List every sum of money named in the news report about Facebook and Xiaomi below, in the order it appears.

Page:
###

MARK Zuckerberg and Xiaomi Inc chief executive Lei Jun discussed a potential investment by Facebook in China’s top smartphone maker ahead of its $1.1-billion (R12.67-billion) fundraising last month, but a deal never materialised.
The discussions, at a private dinner when Zuckerberg visited Beijing in October, were never formalised, people with knowledge of the matter said.
The two chief executives weighed the political and commercial implications of Facebook – which has been banned in China since 2009 – buying into the Chinese tech star now valued at $45-billion (R518-billion).
One person with direct knowledge of Xiaomi’s fundraising said the mooted Facebook investment was not huge, but the talks underscored how ties between US and Chinese companies have deepened as China’s tech industry matures.
A Facebook investment in Xiaomi would have raised the international profile of the popular handset maker dubbed “China’s Apple” by its fans and linked it to a US social networking phenomenon with more than 1.3 billion users.

###

Supplied data:
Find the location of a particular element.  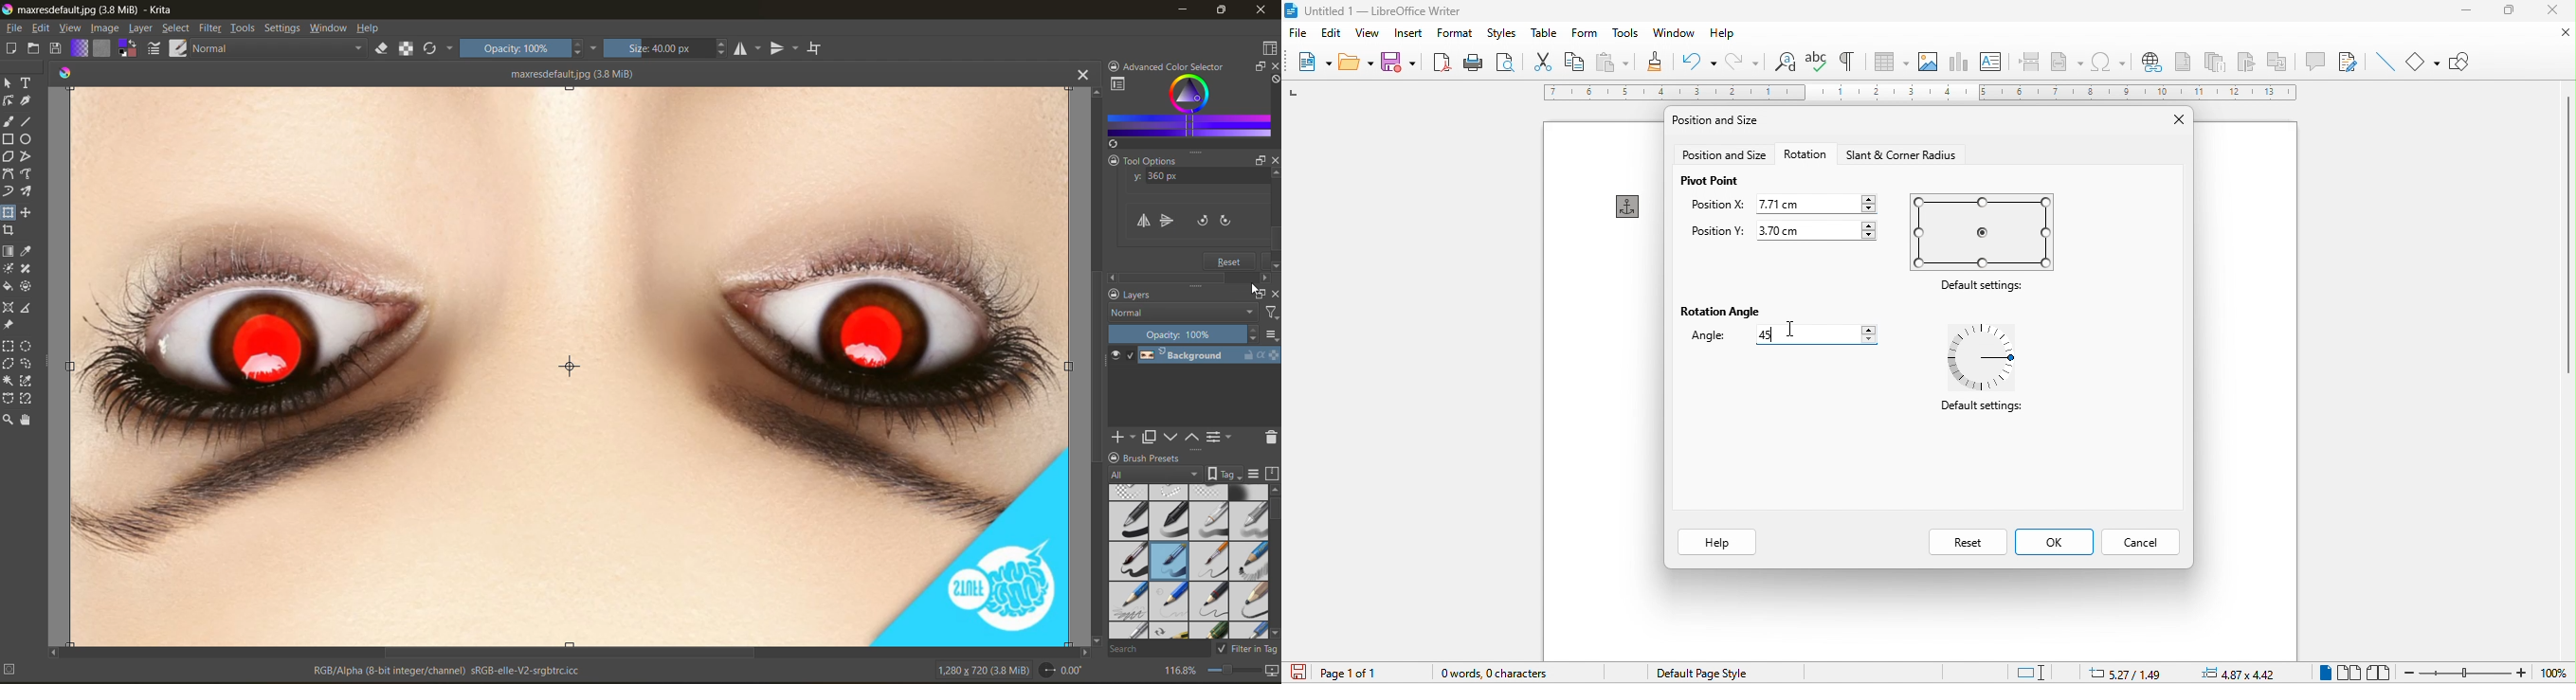

format is located at coordinates (1455, 34).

###

Task response:
$1.1-billion
R12.67-billion
$45-billion
R518-billion